* [Page excerpt]
* * * *

A VOYAGE TO THE LAND BELOVED OF GODS
GULLIVER’S FIFTH VOYAGE....From and unpublished manuscript purportedly by Jonathan Swift, DD. Fortuitously discovered in decrepit, worm-eaten and dust laden state in MMXII.
(Reconstructed and edited by T.C. Ghai who happens to be a yahoo native of the said noble country)
Jonathan Swift's Gulliver's Travels remains a most fascinating book even almost three hundred years after its first publication in 1726, and continues to inspire sequels because it's so forcefully relevant even today. This work too is a sequel to Gulliver's Travels in Swiftian form and world view. It's fiction, fantasy and satire.
Here Gulliver is miraculously transported into 21st century to a country resembling India, where he hopes to meet beings far superior to the perfectly rational Houyhnhnms he met in his fourth voyage. But what he sees here is a glimpse of the worldly existence (contrasted to the other-worldly vision of Dante) in which the worldly heaven is the preserve of the rich and powerful and hell and purgatory the destiny of the rest of the people of the country.
After meeting many illustrious citizens of the land and travelling extensively and familiarizing himself with the wonderful achievements of the modern world and many adventures- hospitalization, most humiliating investigations, imprisonment, trial and death sentence- Gulliver returns home a misanthrope as before, convinced that three hundred years of fantastic technological advancement, far from effecting any improvement in mankind, has only aggravated it vices and a disastrous future awaits this country and the world.
Purpose behind this attempt is to present a satiric image of contemporary India's political and socio-economic reality and the challenges posed by neo-liberalism, in the satiric framework set up by Swift in Gulliver's Travels. The story also implicates European colonialism and imperialism so presciently present in Swift’s work.
However, the book goes beyond Travels, and links Swift's Utopian/Dystopian vision with Gandhi's Hind Swaraj, Francis Bacon's New Atalantis, Dante's The Divine Comedy and the Faust legend.

* * * *

* [Data extract]
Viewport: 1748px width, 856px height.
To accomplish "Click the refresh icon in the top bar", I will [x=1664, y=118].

* * * *

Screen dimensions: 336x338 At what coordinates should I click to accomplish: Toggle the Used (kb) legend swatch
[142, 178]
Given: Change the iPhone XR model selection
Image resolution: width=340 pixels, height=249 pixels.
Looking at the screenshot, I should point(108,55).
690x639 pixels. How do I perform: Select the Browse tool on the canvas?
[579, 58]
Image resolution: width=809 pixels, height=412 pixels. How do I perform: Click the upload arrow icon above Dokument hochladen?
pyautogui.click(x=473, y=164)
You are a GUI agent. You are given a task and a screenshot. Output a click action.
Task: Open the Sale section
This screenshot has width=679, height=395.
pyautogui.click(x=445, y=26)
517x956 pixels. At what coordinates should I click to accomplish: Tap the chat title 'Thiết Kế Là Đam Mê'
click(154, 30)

* * * *

* [Required tasks]
[A] In what year was Gulliver's Travels first published, according to the book description?
[B] Please rewrite the book description from "Purpose behind this" to "the Faust legend.", substituting "globalization" for "neo-liberalism".

* [Answers for this exercise]
[A] 1726

[B]
Purpose behind this attempt is to present a satiric image of contemporary India's political and socio-economic reality and the challenges posed by globalization, in the satiric framework set up by Swift in Gulliver's Travels. The story also implicates European colonialism and imperialism so presciently present in Swift’s work.
However, the book goes beyond Travels, and links Swift's Utopian/Dystopian vision with Gandhi's Hind Swaraj, Francis Bacon's New Atalantis, Dante's The Divine Comedy and the Faust legend.